-- Dataset content --

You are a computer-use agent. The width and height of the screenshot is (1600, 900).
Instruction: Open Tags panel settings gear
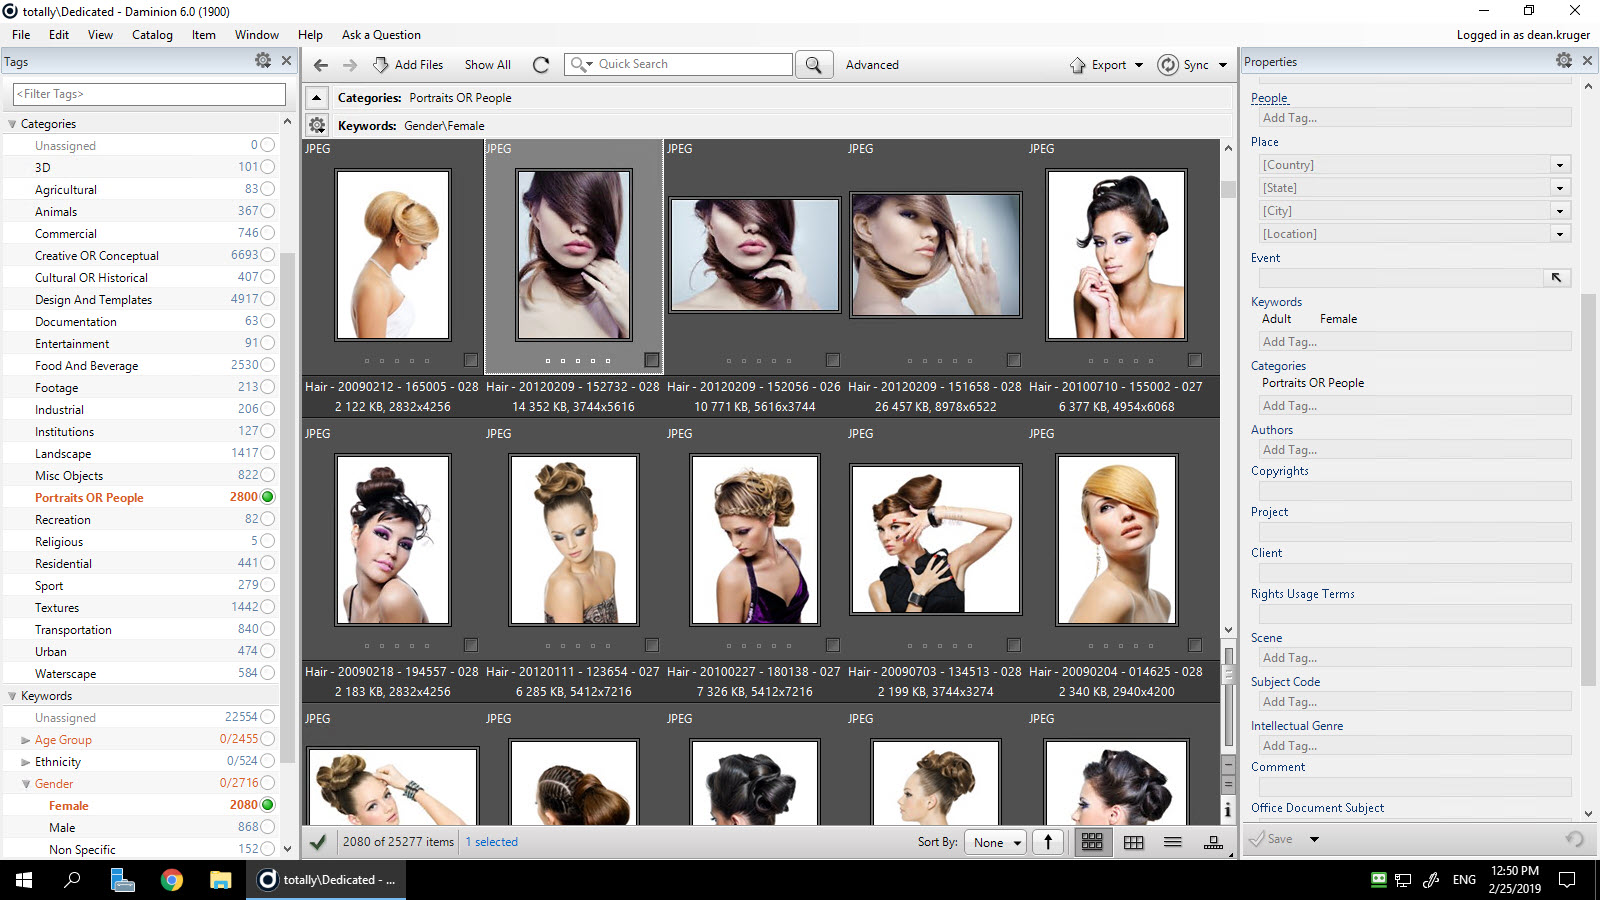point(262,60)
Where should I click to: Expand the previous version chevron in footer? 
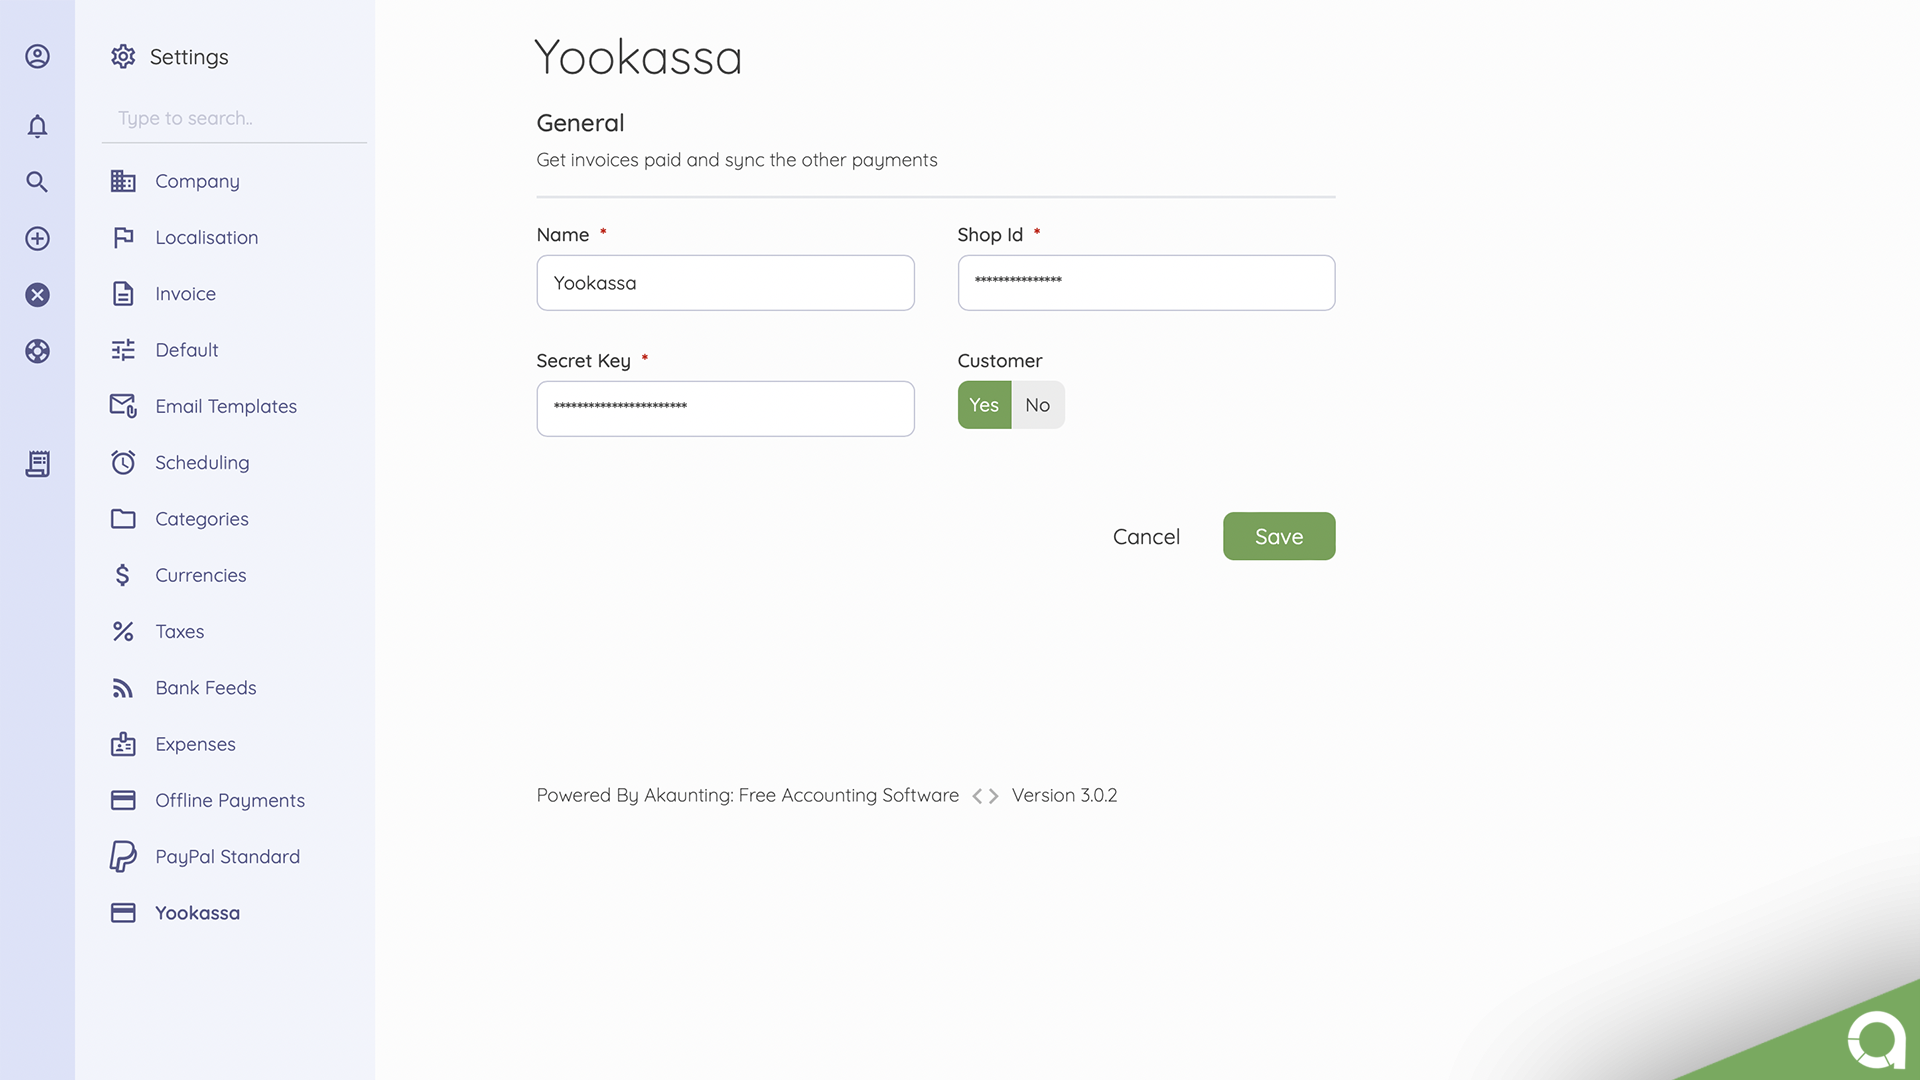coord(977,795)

-- Your objective --
Output every record exactly, minus the pictures.

-- Response below --
You are a computer-use agent. The width and height of the screenshot is (1600, 900).
Instruction: Open Tags panel settings gear
point(262,60)
Where should I click to: Expand the previous version chevron in footer? 
coord(977,795)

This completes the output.